宋柏神情淡然,漆黑的眼眸里如果细看能窥见些不耐烦,凌乱的碎发在运动过后还挂着汗珠。
他轻哼一声,语气间藏匿着少年心气的不羁。
“这袋子怪重的,你再不拿我就扔了。”
林淮之小步走到他的身前站定,纤细瘦弱的手接过礼袋,嘴里咕哝着,“谢谢。”
宋柏闻言微怔,欲向人发难的话被堵在嘴边说不出来,最后颇为不习惯轻咳一声道:“不客气。”
典型的吃软不吃硬的性格。
说到底,林淮之也没有做出令人讨厌的事情,宋柏是带有色眼镜看人提前给林淮之打上了标签。
回到教室,宋柏就被郑玉韬缠着拿糖。
“柏哥,你那个柠檬糖帮我倒几颗出来呗。”
宋柏把自己刚买的柠檬糖扔给郑玉韬,“你没有手吗,自己拿。”
“错付了错付了。”郑玉韬边倒出几粒糖边打趣说,“你以前不这样的。”
“有病。
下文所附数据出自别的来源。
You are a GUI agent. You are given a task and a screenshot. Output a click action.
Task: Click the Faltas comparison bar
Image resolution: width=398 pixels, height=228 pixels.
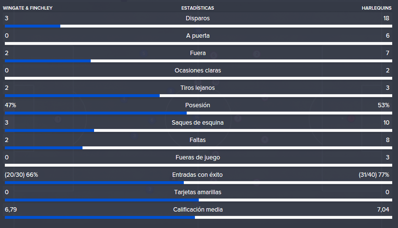pos(198,148)
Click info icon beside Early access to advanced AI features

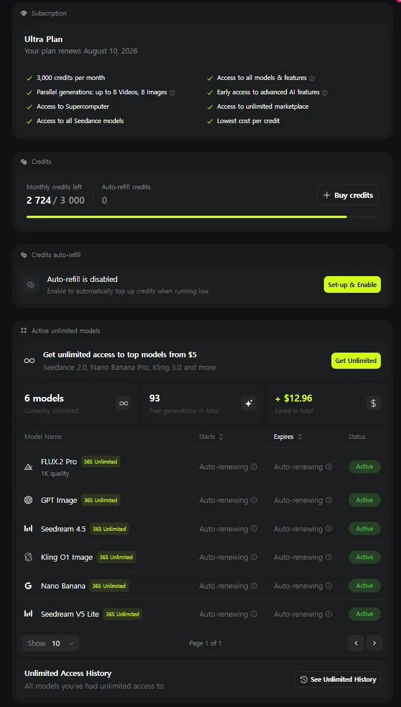coord(324,93)
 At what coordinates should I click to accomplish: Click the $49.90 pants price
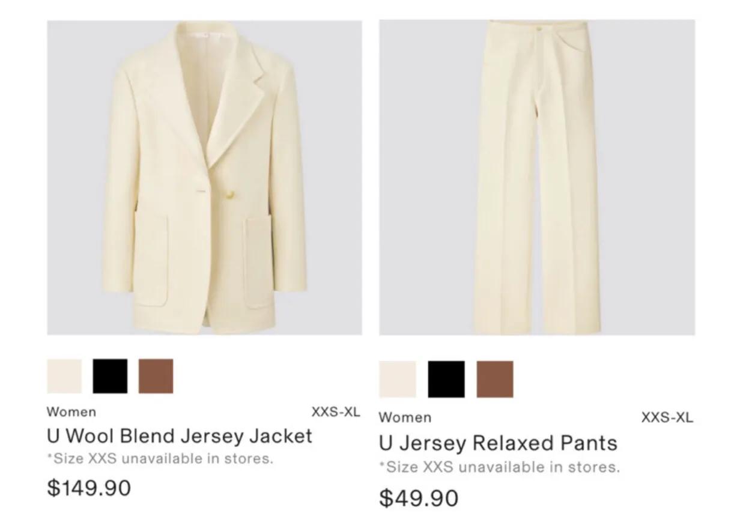tap(419, 497)
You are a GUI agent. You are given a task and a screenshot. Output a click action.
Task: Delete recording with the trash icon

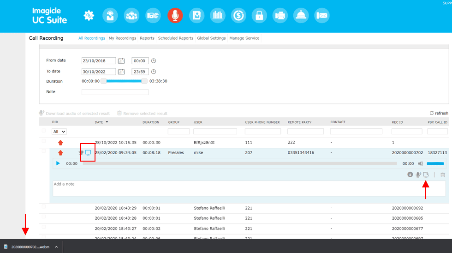pyautogui.click(x=443, y=175)
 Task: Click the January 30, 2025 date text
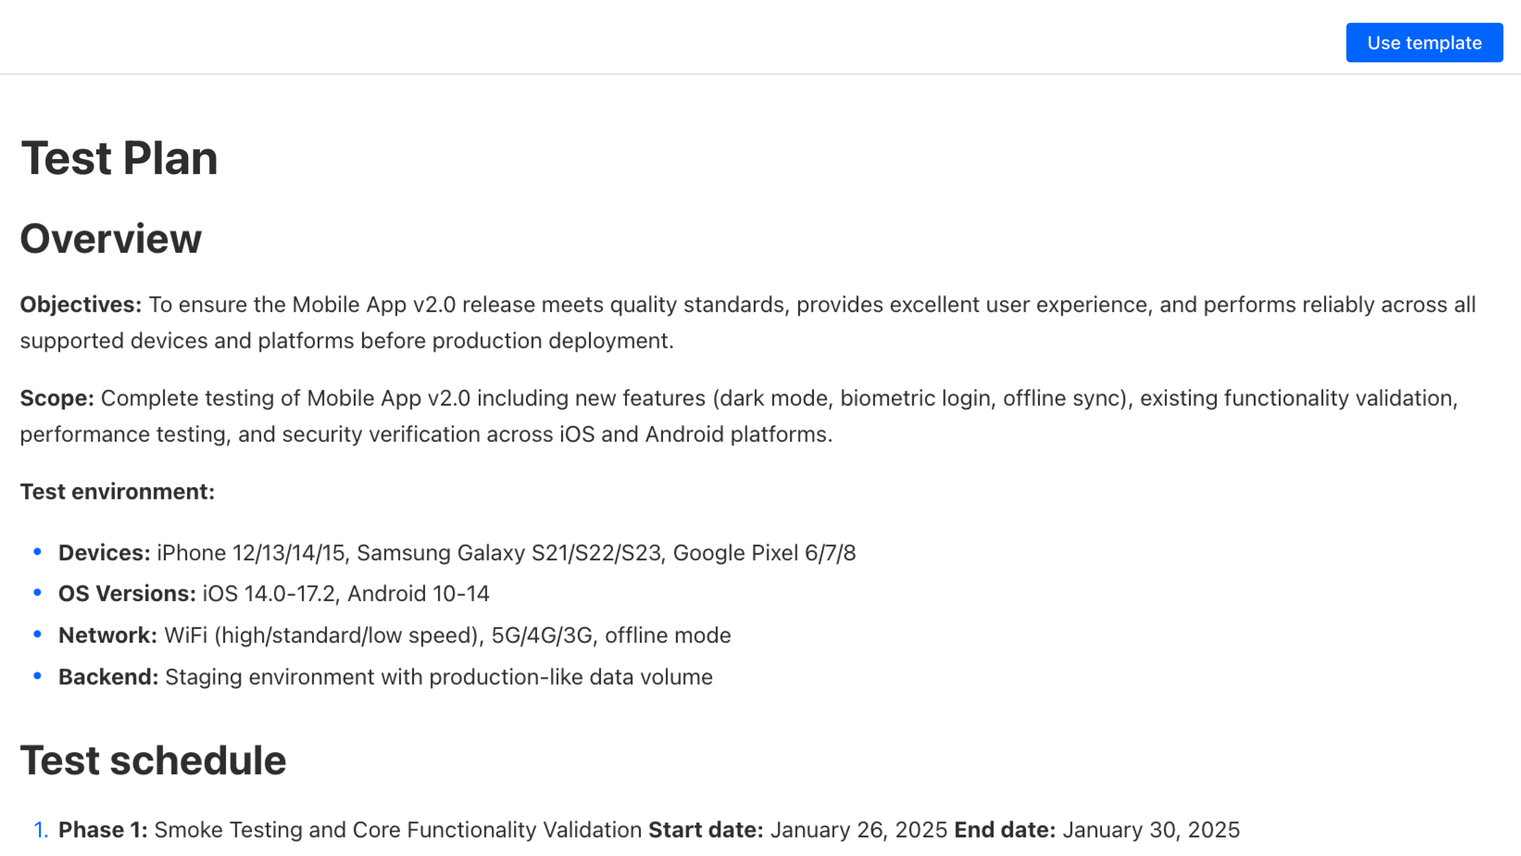[x=1151, y=830]
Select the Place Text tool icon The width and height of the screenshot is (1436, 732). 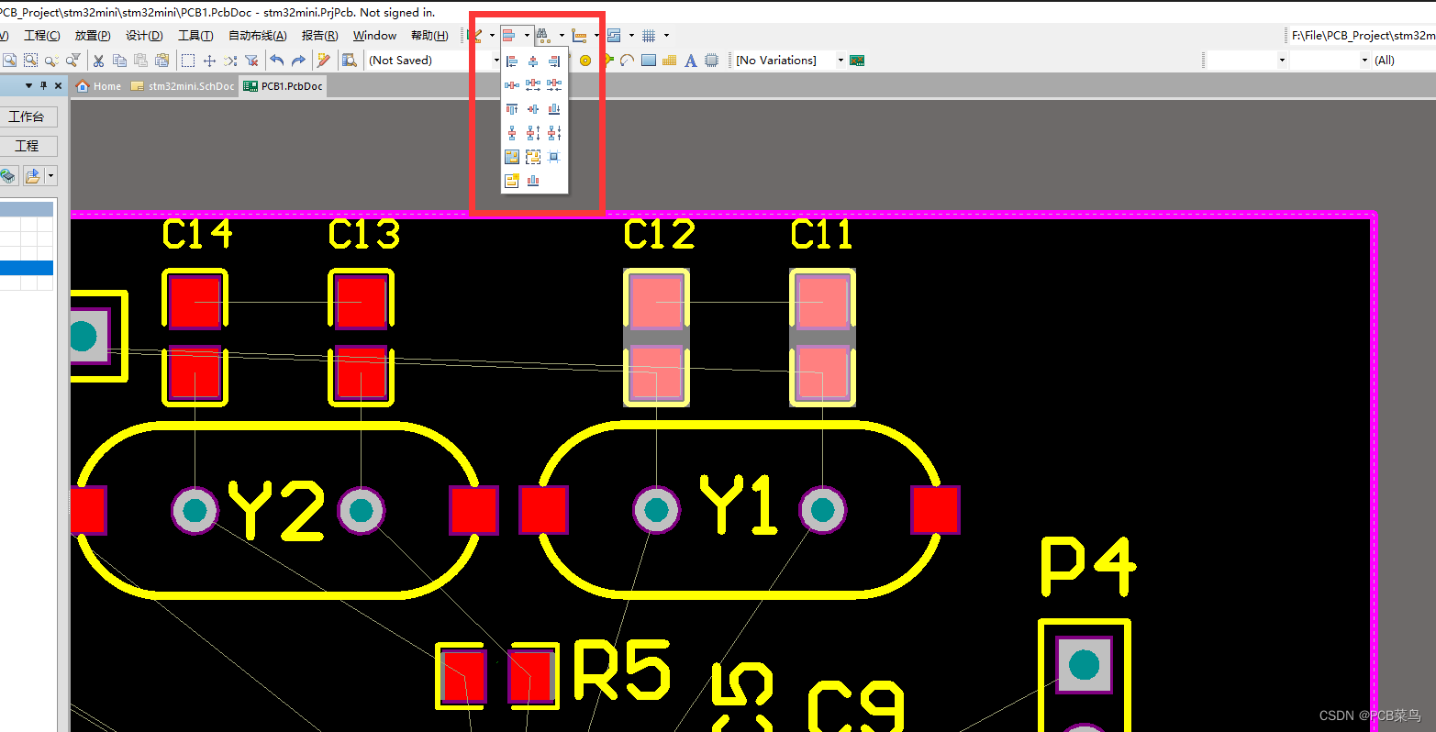(689, 60)
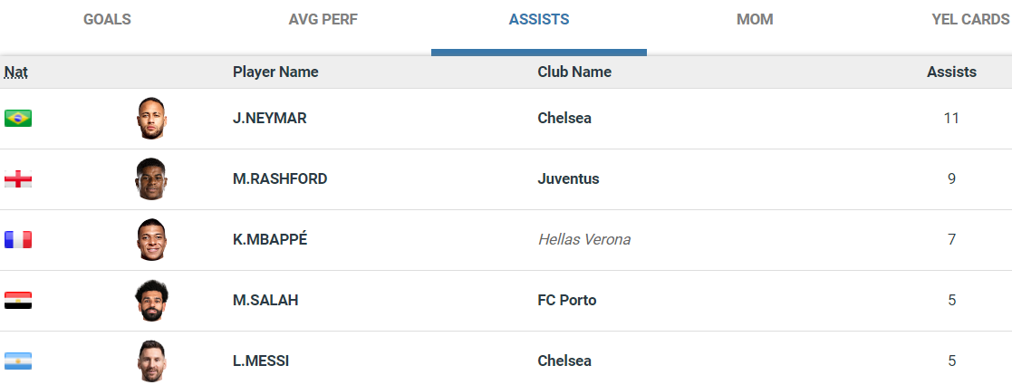Screen dimensions: 1012x385
Task: Select the MOM tab
Action: 755,20
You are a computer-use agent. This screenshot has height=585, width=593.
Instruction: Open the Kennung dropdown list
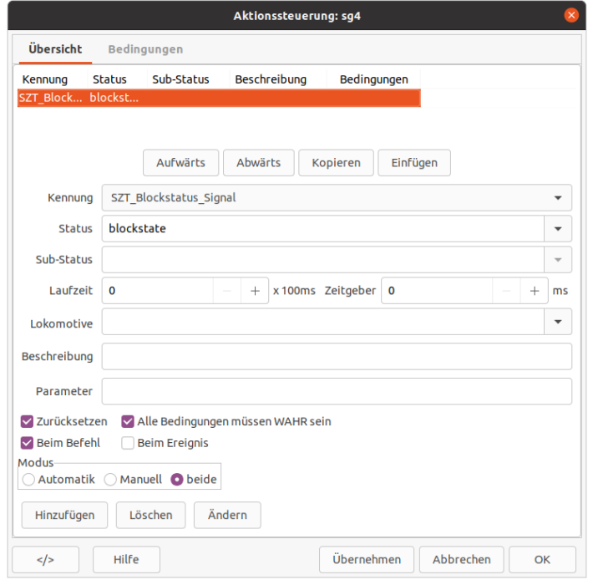[557, 198]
”宋柏白了他一眼。
若有若无的清淡艾香倏然闯入鼻间,宋柏心有所感抬眸问路过自己身侧的人,“林淮之,你吃糖吗?”
林淮之惯性托了托镜框,目光停留在那只宽大掌心里的方盒糖上几秒,摇了摇头。
宋柏遭人拒绝后收回的手很快,“不吃就算了。”
林淮之看人别扭的动作,想要解释些什么,忽然惊觉到自己好像也没这个解释的必要,缄默不言。